Ce n’était pas lui qui existait.

Lui, le pauvre M de la montagne, il n’avait jamais existé, vraiment. Il prenait son vieil instrument, à vrai dire aussi vieux ou jeune que lui, il jouait, voilà, c’était tout : entende qui avait des oreilles.

Pourquoi parler de prophète ? Il était à peine poète. Il n’était qu’un instrument, pas plus.

Un instrument jouant d’un instrument, voilà ce qu’il était. Il le savait bien. Depuis ce jour-là : il l’avait compris. Qu’il n’était rien du tout, d’autre qu’un faible instrument de rien de tout, chargé de transmettre juste un petit son, un minuscule écho, de la grandeur infinie du Ciel, de Ce qui le faisait respirer, et faisait respirer les cordes de son instrument. C’était tout.

TOUT.

Ce matin-là était un peu particulier. Ceci-dit.

C’était le jour le plus profond des temps. Le jour où le soleil nous abjure de nous taire, d’écouter, de plonger tout au fond du son tout noir et lumineux : à l’intérieur de nous-mêmes.

Fermer les yeux : jouer.

Attendre enfin. Bon sang. Se disait-il par un petit mouvement de révolte, d’espoir.

Bon sang, que depuis toutes ces années de prières et d’ascèse, et de va et vient entre la Montagne et la Ville, ce ne soit pas que des automobilistes et des piétons préoccupés qui l’écoutent à peine, entre le bêlement des jeunes agneaux et des bergers navigant entre les bouchons.

Bon Sang, et le sien était calme, serein, plein de joie dans sa musique. Voilà qu’il l’attendait depuis si longtemps, malgré la beauté des étoiles, la nuit, au dessus de sa grotte, sur la montagne. IL l’attendait.

C’était plus fort que lui.

C’était comme la musique, si elle signifie quelque chose. Avant que ses yeux cessent à jamais de refléter le Ciel.

Si seulement jouer ainsi, toutes ces aubes, avaient fini par atteindre le but intime, le dernier égoïsme en son cœur.

Toucher.

C’est ainsi que disait sa mère. « Tocas bien ».

Tu joues bien. Tu touches bien, c’est ainsi que l’on disait, dans la langue de sa mère, il y a des millénaires.

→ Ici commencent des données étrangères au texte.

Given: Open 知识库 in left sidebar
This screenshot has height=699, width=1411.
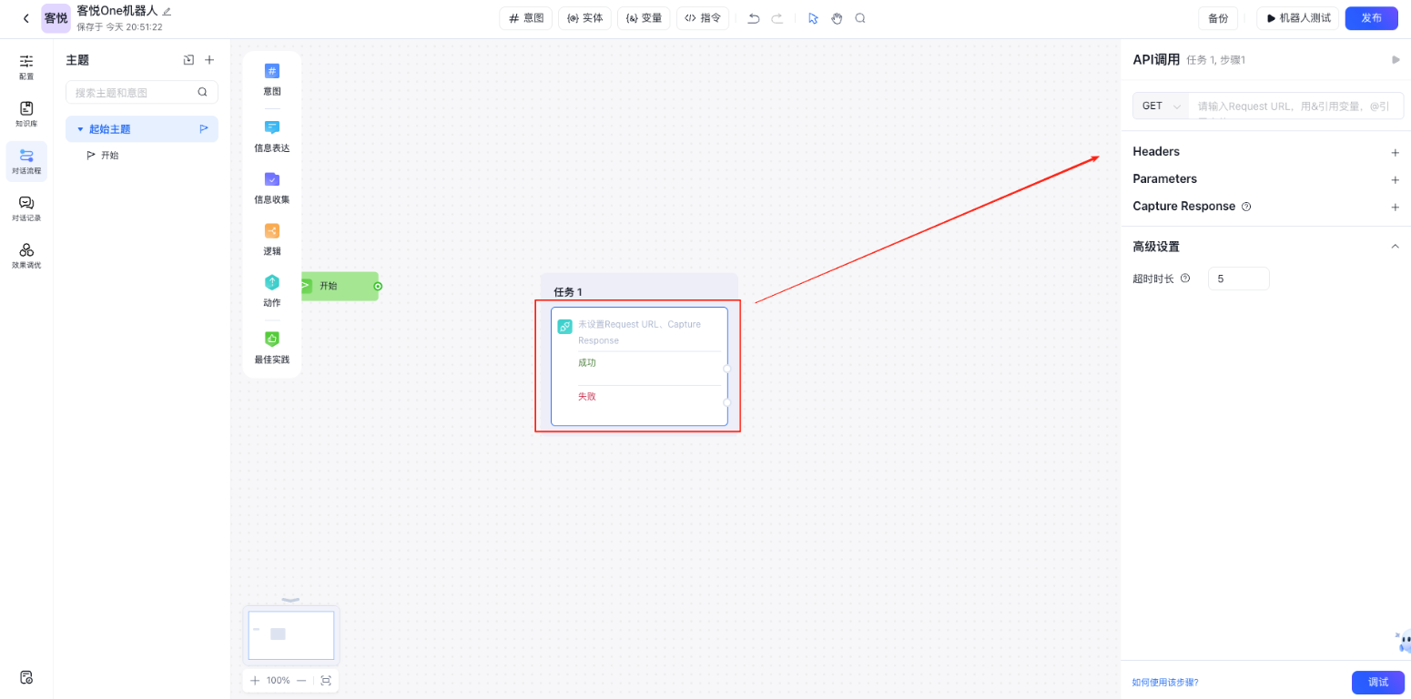Looking at the screenshot, I should pos(26,113).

Enfant. Jouer à toucher, toucher à jouer. Joue contre joue.

Joue !

C’était encore cette main ferme de douce matrone qui le poussait devant les gens « Vais a ver, como este niño va a tocar ! Ojillas ciegas ! »

Vous allez voir ce que vous allez voir, bande d’oreilles aveugles.

Il rougissait, son intrument était presque plus grand que lui, alors.

Il ne savait rien encore. De la Montagne, de la main qui continuerait à le pousser à jouer par delà le Temps et la mort. De son attente assoiffée, malgré les étoiles et malgré cette présence indubitable, incommensurable, Dieu, le Ciel, le TOUT, comment dire ?

Ce matin-là, à l’orée du jour le plus court, il espérait au bout de toutes ses prières émanant aussi de l’instrument… la toucher, l’apercevoir une dernière fois, au cas où cette année qui repousserait après ce jour soit celle d’une nouvelle vie. Il serait heureux, d’une petite goutte de joie, et elle aussi.  S’il pouvait la toucher…

Il joua.

Et ce jour-là, si court pourtant, parce que si court, sorte d’urgence, la joie fut plus forte, l’inspiration plus intense. Il réalisa la vanité de son désir individuel, tout en jouant. Il perdit complètement pied, les pédales, mais pas les cordes.

Il suivit le fil dicté depuis la Montagne dont la présence au loin lui disait : continue, n’arrête pas de jouer.

Il ne savait plus son nom, il était en train de mourir : de vivre.

Un embouteillage monstre se créa.

Les agneaux, les SDF de la zone, les bergers en joggings, les jeunes et les vieux dans leurs voitures, sur leurs scooter, tout le monde éteignit sa radio, son smartphone : on dit plus tard qu’ils s’étaient éteints tout seuls.

IL n’était plus vieux, il n’était plus jeune : il jouait comme on donne sa vie pour quelqu’un qu’on aime, pour qu’elle ait, enfin, un Sens. Pour la beauté du son, des accords magiques que quelque chose lui dictait. Il n’inventait rien. Concentré, fluide, heureux. Ça allait être une rudement belle journée : tout le monde soudain oublia ses problèmes. Tout le monde sentait en lui la résonance de cette joie, depuis l’instrument connecté au Ciel.

Il allait exploser. C’est ce jour là si petit qu’on commença à dire qu’il était peut-être plus qu’un fou vivant sur la montagne, un poète vêtus de nippes, juste un musicien.

Elle aimait danser.

Qu’est-ce « aimer danser » ?

C’est ne pas pouvoir se retenir. C’est l’électricité qui saisit le corps, qui vient de l’instrument qui vient du Ciel via un  homme en nippes. Qui touche bien, qui joue bien. Comme dans les contes, le dernier jour de toutes ses attentes.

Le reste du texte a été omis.